• _PROBLEM TO WORK ON_: Restate all the data word for word, leaving nothing out.

• _DATA TO USE_:
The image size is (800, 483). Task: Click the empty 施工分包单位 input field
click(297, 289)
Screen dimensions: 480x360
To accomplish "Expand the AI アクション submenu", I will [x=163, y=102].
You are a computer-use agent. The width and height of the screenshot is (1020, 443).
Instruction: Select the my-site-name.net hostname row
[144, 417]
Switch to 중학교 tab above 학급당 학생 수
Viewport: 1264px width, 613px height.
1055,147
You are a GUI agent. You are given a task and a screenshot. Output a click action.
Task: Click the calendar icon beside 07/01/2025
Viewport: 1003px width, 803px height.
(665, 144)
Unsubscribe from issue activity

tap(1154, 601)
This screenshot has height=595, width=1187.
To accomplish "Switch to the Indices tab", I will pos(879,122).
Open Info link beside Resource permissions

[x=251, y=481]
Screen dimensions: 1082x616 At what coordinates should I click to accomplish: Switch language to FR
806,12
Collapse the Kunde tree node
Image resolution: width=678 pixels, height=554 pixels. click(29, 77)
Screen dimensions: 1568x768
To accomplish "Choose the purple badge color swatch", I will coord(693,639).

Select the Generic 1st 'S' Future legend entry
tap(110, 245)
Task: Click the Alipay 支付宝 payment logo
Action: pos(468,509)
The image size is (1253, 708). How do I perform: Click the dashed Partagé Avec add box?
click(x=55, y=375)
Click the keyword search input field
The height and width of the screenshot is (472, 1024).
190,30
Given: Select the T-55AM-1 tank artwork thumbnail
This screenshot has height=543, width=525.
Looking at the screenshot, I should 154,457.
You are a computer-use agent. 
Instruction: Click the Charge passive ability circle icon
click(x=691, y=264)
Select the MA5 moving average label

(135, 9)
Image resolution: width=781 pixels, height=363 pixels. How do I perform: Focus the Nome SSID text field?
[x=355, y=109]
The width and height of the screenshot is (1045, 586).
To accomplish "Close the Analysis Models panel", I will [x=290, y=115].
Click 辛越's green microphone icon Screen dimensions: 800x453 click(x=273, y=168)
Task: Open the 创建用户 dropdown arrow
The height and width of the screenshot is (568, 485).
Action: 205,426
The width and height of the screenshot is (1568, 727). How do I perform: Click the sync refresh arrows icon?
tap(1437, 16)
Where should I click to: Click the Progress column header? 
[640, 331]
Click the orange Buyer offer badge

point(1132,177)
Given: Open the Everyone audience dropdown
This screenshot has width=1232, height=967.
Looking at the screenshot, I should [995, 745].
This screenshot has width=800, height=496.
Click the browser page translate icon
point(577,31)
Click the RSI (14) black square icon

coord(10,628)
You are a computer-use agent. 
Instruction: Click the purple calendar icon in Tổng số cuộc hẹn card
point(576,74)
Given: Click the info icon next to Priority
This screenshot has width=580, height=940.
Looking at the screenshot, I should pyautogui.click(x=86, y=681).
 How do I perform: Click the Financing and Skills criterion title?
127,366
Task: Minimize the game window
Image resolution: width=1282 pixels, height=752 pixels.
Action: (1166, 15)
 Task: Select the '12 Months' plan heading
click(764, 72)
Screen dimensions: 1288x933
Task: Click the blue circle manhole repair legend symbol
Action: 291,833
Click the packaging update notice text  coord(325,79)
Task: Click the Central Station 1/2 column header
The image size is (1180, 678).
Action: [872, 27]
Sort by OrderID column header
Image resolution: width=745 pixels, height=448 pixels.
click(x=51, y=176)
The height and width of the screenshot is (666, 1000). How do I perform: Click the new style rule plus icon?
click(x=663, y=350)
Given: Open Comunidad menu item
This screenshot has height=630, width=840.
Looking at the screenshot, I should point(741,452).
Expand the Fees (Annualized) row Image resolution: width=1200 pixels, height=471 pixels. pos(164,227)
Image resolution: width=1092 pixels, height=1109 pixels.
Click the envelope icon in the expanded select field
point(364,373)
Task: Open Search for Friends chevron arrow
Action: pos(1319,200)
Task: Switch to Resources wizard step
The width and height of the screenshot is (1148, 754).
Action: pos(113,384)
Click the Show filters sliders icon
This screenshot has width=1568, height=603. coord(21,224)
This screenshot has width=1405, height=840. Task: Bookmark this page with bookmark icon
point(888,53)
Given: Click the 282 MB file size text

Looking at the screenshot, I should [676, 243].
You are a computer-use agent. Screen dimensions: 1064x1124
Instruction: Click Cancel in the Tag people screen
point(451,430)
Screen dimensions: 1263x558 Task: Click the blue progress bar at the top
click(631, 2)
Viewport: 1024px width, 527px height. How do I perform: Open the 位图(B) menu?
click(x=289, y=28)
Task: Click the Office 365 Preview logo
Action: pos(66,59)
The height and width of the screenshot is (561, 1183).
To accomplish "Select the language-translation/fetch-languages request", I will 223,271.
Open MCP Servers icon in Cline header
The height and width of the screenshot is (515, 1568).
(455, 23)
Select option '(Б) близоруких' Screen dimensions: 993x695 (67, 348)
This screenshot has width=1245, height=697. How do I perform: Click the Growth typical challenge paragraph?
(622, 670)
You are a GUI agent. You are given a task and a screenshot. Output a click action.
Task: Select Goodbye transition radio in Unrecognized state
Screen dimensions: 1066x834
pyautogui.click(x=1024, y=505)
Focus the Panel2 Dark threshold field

• _OUTPUT OF THE TASK_:
The image size is (800, 483). Task: Click the empty 施工分包单位 input field
click(297, 289)
Screen dimensions: 480x360
To accomplish "Expand the AI アクション submenu", I will [x=163, y=102].
You are a computer-use agent. The width and height of the screenshot is (1020, 443).
Instruction: Select the my-site-name.net hostname row
[144, 417]
Switch to 중학교 tab above 학급당 학생 수
Viewport: 1264px width, 613px height.
1055,147
You are a GUI agent. You are given a task and a screenshot. Output a click action.
Task: Click the calendar icon beside 07/01/2025
Viewport: 1003px width, 803px height.
(665, 144)
Unsubscribe from issue activity

tap(1154, 601)
This screenshot has height=595, width=1187.
To accomplish "Switch to the Indices tab", I will pos(879,122).
Open Info link beside Resource permissions

[x=251, y=481]
Screen dimensions: 1082x616 At what coordinates should I click to accomplish: Switch language to FR
806,12
Collapse the Kunde tree node
Image resolution: width=678 pixels, height=554 pixels. click(29, 77)
Screen dimensions: 1568x768
To accomplish "Choose the purple badge color swatch", I will coord(693,639).

Select the Generic 1st 'S' Future legend entry
tap(110, 245)
Task: Click the Alipay 支付宝 payment logo
Action: pos(468,509)
The image size is (1253, 708). How do I perform: Click the dashed Partagé Avec add box?
click(x=55, y=375)
Click the keyword search input field
The height and width of the screenshot is (472, 1024).
190,30
Given: Select the T-55AM-1 tank artwork thumbnail
This screenshot has height=543, width=525.
Looking at the screenshot, I should 154,457.
You are a computer-use agent. 
Instruction: Click the Charge passive ability circle icon
click(x=691, y=264)
Select the MA5 moving average label

(135, 9)
Image resolution: width=781 pixels, height=363 pixels. How do I perform: Focus the Nome SSID text field?
[x=355, y=109]
The width and height of the screenshot is (1045, 586).
To accomplish "Close the Analysis Models panel", I will [x=290, y=115].
Click 辛越's green microphone icon Screen dimensions: 800x453 click(x=273, y=168)
Task: Open the 创建用户 dropdown arrow
The height and width of the screenshot is (568, 485).
Action: 205,426
The width and height of the screenshot is (1568, 727). How do I perform: Click the sync refresh arrows icon?
tap(1437, 16)
Where should I click to: Click the Progress column header? 
[640, 331]
Click the orange Buyer offer badge

point(1132,177)
Given: Open the Everyone audience dropdown
This screenshot has width=1232, height=967.
Looking at the screenshot, I should [995, 745].
This screenshot has width=800, height=496.
Click the browser page translate icon
point(577,31)
Click the RSI (14) black square icon

coord(10,628)
You are a computer-use agent. 
Instruction: Click the purple calendar icon in Tổng số cuộc hẹn card
point(576,74)
Given: Click the info icon next to Priority
This screenshot has width=580, height=940.
Looking at the screenshot, I should pyautogui.click(x=86, y=681).
 How do I perform: Click the Financing and Skills criterion title?
127,366
Task: Minimize the game window
Image resolution: width=1282 pixels, height=752 pixels.
Action: (1166, 15)
 Task: Select the '12 Months' plan heading
click(764, 72)
Screen dimensions: 1288x933
Task: Click the blue circle manhole repair legend symbol
Action: 291,833
Click the packaging update notice text  coord(325,79)
Task: Click the Central Station 1/2 column header
The image size is (1180, 678).
Action: [872, 27]
Sort by OrderID column header
Image resolution: width=745 pixels, height=448 pixels.
click(x=51, y=176)
The height and width of the screenshot is (666, 1000). How do I perform: Click the new style rule plus icon?
click(x=663, y=350)
Given: Open Comunidad menu item
This screenshot has height=630, width=840.
Looking at the screenshot, I should point(741,452).
Expand the Fees (Annualized) row Image resolution: width=1200 pixels, height=471 pixels. pos(164,227)
Image resolution: width=1092 pixels, height=1109 pixels.
Click the envelope icon in the expanded select field
point(364,373)
Task: Open Search for Friends chevron arrow
Action: pos(1319,200)
Task: Switch to Resources wizard step
The width and height of the screenshot is (1148, 754).
Action: pos(113,384)
Click the Show filters sliders icon
This screenshot has width=1568, height=603. coord(21,224)
This screenshot has width=1405, height=840. Task: Bookmark this page with bookmark icon
point(888,53)
Given: Click the 282 MB file size text

Looking at the screenshot, I should [676, 243].
You are a computer-use agent. Screen dimensions: 1064x1124
Instruction: Click Cancel in the Tag people screen
point(451,430)
Screen dimensions: 1263x558 Task: Click the blue progress bar at the top
click(631, 2)
Viewport: 1024px width, 527px height. How do I perform: Open the 位图(B) menu?
click(x=289, y=28)
Task: Click the Office 365 Preview logo
Action: pos(66,59)
The height and width of the screenshot is (561, 1183).
To accomplish "Select the language-translation/fetch-languages request", I will 223,271.
Open MCP Servers icon in Cline header
The height and width of the screenshot is (515, 1568).
(455, 23)
Select option '(Б) близоруких' Screen dimensions: 993x695 (67, 348)
This screenshot has width=1245, height=697. How do I perform: Click the Growth typical challenge paragraph?
(622, 670)
You are a GUI agent. You are given a task and a screenshot. Output a click action.
Task: Select Goodbye transition radio in Unrecognized state
Screen dimensions: 1066x834
pyautogui.click(x=1024, y=505)
Focus the Panel2 Dark threshold field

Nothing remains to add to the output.